[Source data]
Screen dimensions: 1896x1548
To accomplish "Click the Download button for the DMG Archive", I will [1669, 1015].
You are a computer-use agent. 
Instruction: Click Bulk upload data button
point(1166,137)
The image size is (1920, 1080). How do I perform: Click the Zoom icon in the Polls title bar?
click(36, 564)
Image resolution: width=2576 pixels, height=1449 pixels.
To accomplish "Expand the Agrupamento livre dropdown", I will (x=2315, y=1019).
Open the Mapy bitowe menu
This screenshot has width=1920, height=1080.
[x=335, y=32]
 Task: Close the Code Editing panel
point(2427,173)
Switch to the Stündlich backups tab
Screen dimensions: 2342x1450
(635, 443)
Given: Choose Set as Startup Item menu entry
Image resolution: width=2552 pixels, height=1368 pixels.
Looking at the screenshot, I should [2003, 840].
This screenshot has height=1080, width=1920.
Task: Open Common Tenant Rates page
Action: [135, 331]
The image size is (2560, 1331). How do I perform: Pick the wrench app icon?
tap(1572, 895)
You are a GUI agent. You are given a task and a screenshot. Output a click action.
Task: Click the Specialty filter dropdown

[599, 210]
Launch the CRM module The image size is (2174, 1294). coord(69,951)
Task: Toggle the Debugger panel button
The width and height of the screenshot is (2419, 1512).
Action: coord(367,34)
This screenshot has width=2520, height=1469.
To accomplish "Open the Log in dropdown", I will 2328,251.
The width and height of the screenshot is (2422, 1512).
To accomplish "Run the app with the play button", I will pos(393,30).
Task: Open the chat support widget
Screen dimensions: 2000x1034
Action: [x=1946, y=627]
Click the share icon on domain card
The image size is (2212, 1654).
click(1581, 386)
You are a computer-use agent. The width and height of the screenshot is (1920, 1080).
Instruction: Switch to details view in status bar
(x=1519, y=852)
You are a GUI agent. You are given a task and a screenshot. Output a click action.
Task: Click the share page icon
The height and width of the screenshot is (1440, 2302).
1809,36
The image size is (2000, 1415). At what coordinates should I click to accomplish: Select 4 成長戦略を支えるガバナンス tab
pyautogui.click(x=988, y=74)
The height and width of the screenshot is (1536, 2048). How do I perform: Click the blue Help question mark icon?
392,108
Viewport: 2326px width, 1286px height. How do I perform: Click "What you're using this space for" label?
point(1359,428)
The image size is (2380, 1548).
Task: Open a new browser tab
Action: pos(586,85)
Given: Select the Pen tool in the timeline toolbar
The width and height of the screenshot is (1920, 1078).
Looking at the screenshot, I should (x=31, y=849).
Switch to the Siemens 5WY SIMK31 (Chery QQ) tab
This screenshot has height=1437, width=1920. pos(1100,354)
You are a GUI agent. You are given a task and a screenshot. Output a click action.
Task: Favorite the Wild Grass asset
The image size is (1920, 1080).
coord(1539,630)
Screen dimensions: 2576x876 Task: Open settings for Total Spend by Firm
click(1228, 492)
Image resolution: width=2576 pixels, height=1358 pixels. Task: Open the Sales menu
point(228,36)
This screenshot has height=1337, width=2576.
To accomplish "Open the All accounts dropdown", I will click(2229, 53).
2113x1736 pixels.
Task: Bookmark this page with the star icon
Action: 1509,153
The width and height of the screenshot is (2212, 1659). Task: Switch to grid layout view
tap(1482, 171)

What you will do: Search the entries above for the string "computer", and report each line where it occurs.

Answer for this exercise:
You are a computer-use agent. 
You are a computer-use agent. The width and height of the screenshot is (1920, 1080).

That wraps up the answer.